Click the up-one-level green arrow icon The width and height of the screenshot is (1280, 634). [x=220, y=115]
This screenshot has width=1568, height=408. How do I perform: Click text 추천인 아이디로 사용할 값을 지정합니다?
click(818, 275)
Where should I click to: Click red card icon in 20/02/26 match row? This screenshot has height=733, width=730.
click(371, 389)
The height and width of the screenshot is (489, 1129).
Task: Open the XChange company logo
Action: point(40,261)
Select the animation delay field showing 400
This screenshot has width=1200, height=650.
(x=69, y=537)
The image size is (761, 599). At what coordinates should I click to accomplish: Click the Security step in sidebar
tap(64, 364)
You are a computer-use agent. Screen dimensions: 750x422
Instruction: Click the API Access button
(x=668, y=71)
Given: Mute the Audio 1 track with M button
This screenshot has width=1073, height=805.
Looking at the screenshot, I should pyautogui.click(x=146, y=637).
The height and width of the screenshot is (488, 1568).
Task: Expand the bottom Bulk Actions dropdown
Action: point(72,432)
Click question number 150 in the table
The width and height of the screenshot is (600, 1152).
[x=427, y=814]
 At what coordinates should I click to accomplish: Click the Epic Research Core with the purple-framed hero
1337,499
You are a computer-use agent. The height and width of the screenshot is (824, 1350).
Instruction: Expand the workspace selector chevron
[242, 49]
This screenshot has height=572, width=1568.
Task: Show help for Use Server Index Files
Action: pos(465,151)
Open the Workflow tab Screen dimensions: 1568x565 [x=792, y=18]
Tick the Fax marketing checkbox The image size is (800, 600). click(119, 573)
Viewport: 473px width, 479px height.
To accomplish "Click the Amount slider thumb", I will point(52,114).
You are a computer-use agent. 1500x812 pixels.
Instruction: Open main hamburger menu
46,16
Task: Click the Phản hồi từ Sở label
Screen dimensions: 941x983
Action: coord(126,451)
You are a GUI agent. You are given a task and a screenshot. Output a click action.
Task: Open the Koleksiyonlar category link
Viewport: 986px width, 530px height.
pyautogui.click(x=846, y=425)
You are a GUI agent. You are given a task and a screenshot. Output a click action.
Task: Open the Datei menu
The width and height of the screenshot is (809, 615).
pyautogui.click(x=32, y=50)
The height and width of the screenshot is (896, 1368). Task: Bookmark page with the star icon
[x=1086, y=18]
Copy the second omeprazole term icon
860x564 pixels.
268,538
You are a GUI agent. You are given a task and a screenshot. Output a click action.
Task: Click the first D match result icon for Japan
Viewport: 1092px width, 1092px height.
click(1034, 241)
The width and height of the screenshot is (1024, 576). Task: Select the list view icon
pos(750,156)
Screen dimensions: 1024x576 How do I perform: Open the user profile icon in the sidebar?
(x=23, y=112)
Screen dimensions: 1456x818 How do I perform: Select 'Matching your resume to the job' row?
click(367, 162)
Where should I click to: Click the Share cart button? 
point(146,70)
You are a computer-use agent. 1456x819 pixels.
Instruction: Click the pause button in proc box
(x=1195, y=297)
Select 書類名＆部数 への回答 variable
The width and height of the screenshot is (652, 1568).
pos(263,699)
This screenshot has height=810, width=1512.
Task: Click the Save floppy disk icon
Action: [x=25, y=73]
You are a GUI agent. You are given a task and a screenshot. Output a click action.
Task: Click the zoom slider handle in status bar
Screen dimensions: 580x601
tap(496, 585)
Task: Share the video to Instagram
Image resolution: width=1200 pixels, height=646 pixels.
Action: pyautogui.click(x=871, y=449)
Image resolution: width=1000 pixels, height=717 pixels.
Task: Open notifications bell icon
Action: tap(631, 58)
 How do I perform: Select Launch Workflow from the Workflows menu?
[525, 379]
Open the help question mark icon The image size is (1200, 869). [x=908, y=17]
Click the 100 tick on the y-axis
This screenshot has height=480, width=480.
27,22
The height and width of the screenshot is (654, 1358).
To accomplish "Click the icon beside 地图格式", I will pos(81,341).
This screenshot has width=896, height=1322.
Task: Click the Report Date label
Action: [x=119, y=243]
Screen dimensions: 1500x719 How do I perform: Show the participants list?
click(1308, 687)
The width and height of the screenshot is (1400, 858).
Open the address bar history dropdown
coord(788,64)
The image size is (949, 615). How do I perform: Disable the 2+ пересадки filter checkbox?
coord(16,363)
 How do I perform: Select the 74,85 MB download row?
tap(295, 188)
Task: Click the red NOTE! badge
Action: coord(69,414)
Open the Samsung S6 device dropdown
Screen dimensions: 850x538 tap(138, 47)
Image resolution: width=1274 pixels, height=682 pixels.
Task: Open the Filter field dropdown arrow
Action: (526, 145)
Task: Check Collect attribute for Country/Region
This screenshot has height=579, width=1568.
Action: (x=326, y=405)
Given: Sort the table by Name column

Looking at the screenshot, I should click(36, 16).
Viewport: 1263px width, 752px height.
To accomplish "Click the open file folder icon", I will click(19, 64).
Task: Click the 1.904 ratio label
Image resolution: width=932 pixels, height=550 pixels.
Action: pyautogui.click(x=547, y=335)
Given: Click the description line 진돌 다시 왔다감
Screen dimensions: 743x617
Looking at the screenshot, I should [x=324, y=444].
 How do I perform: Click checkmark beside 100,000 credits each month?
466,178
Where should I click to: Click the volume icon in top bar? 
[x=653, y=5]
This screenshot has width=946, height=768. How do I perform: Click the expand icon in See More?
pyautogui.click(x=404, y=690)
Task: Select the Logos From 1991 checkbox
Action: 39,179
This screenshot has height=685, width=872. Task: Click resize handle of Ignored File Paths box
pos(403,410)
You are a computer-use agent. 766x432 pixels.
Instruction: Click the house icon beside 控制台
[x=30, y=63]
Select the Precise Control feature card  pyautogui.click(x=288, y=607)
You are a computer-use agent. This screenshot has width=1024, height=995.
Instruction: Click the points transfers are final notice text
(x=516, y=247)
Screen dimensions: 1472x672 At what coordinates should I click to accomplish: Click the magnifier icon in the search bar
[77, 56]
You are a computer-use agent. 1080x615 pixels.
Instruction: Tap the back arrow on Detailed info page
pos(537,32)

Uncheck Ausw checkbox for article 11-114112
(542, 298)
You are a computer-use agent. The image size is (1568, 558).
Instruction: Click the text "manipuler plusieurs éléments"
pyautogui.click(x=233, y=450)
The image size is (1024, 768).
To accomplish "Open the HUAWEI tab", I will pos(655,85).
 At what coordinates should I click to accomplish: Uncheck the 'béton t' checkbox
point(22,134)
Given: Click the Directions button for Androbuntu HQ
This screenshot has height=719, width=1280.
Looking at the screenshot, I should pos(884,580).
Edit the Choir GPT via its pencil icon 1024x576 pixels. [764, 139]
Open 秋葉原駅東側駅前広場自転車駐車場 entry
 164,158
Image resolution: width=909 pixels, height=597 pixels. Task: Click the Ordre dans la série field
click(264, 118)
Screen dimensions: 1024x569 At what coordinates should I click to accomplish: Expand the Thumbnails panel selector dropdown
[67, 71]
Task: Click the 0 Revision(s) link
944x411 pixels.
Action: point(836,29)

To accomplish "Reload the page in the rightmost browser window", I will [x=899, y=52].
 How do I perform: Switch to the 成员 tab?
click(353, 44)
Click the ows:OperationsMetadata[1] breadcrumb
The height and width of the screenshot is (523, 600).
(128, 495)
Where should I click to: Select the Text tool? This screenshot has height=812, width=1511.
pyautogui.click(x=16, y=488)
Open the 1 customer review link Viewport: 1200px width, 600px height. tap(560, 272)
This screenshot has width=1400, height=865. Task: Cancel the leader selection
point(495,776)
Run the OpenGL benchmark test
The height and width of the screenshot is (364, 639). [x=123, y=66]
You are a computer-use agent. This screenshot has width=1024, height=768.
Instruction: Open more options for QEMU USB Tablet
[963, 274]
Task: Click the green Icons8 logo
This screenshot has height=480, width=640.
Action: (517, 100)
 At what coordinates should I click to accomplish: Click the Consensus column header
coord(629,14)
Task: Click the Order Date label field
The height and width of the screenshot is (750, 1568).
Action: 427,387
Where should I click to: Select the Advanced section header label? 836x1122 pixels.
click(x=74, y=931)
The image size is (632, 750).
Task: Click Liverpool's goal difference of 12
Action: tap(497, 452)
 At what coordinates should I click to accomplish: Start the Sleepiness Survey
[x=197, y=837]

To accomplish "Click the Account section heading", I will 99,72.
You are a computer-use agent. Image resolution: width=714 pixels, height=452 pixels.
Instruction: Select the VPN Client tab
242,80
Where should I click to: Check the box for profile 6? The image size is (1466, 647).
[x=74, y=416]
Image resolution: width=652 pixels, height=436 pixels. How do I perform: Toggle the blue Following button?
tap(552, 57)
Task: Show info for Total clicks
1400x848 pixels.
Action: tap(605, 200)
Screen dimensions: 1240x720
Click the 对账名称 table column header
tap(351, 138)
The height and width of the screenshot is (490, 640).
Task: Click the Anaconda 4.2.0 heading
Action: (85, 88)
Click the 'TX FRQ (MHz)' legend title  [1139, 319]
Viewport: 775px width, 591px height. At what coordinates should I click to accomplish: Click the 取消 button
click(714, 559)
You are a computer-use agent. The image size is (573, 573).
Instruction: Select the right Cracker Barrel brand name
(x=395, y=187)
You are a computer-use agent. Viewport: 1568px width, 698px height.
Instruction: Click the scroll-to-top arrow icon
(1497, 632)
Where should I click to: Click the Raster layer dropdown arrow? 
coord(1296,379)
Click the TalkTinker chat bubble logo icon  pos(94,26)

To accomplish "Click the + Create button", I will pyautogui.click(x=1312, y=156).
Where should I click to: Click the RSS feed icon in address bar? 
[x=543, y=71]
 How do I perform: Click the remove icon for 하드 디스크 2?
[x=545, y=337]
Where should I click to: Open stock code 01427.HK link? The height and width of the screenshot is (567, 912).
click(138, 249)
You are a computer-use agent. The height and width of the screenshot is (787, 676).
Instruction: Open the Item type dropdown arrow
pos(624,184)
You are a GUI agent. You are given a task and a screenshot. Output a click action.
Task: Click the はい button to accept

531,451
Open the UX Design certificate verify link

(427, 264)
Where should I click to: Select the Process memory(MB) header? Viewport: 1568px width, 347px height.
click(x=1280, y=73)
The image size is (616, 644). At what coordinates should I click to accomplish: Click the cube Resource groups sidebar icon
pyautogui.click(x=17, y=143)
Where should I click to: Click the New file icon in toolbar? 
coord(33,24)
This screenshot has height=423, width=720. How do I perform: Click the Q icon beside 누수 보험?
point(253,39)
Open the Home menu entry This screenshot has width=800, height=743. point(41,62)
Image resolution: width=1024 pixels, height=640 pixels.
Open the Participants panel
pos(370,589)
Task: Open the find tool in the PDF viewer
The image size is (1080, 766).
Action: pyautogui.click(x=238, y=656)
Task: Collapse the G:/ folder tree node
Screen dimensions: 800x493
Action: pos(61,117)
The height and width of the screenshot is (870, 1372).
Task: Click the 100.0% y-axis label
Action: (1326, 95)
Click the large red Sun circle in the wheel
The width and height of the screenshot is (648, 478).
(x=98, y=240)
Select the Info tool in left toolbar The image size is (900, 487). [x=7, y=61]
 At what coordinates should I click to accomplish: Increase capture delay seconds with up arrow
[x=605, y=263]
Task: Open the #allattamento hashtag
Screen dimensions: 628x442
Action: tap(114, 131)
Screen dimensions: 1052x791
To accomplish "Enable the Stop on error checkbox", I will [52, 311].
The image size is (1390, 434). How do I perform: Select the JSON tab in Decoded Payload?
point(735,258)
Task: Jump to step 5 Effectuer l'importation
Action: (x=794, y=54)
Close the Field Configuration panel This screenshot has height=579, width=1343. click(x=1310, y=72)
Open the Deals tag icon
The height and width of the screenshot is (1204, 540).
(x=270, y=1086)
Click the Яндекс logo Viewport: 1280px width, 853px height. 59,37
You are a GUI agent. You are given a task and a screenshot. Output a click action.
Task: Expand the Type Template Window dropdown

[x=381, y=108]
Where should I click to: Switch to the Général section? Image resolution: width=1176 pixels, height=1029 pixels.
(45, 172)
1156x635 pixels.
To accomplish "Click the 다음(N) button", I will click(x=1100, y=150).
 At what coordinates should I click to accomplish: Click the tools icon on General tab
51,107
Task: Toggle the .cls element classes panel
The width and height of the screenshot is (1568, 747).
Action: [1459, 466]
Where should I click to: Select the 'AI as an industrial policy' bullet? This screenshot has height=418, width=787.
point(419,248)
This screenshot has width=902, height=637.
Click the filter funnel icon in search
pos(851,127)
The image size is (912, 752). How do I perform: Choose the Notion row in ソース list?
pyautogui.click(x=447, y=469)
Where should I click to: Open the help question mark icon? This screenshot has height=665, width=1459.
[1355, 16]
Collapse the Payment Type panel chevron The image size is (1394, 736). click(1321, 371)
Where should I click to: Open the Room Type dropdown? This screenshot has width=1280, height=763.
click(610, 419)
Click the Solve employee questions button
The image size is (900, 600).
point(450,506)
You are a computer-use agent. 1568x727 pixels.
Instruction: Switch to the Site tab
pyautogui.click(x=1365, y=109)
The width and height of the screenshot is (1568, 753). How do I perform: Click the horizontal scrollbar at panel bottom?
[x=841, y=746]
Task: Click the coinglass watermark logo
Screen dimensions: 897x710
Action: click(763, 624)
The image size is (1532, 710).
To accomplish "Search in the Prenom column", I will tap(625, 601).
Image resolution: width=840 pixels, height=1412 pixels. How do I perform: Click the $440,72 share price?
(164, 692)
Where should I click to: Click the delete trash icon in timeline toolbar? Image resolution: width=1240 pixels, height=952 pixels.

•••••

## Assignment
Reproduce only the lines above, starting at the line with "Where should I click to: Click the New" and ending at the line with "Click the Яндекс", exactly as written.

## Problem solution
Where should I click to: Click the New file icon in toolbar? 
coord(33,24)
This screenshot has height=423, width=720. How do I perform: Click the Q icon beside 누수 보험?
point(253,39)
Open the Home menu entry This screenshot has width=800, height=743. point(41,62)
Image resolution: width=1024 pixels, height=640 pixels.
Open the Participants panel
pos(370,589)
Task: Open the find tool in the PDF viewer
The image size is (1080, 766).
Action: pyautogui.click(x=238, y=656)
Task: Collapse the G:/ folder tree node
Screen dimensions: 800x493
Action: pos(61,117)
The height and width of the screenshot is (870, 1372).
Task: Click the 100.0% y-axis label
Action: (1326, 95)
Click the large red Sun circle in the wheel
The width and height of the screenshot is (648, 478).
(x=98, y=240)
Select the Info tool in left toolbar The image size is (900, 487). [x=7, y=61]
 At what coordinates should I click to accomplish: Increase capture delay seconds with up arrow
[x=605, y=263]
Task: Open the #allattamento hashtag
Screen dimensions: 628x442
Action: tap(114, 131)
Screen dimensions: 1052x791
To accomplish "Enable the Stop on error checkbox", I will [52, 311].
The image size is (1390, 434). How do I perform: Select the JSON tab in Decoded Payload?
point(735,258)
Task: Jump to step 5 Effectuer l'importation
Action: (x=794, y=54)
Close the Field Configuration panel This screenshot has height=579, width=1343. click(x=1310, y=72)
Open the Deals tag icon
The height and width of the screenshot is (1204, 540).
(x=270, y=1086)
Click the Яндекс logo Viewport: 1280px width, 853px height. 59,37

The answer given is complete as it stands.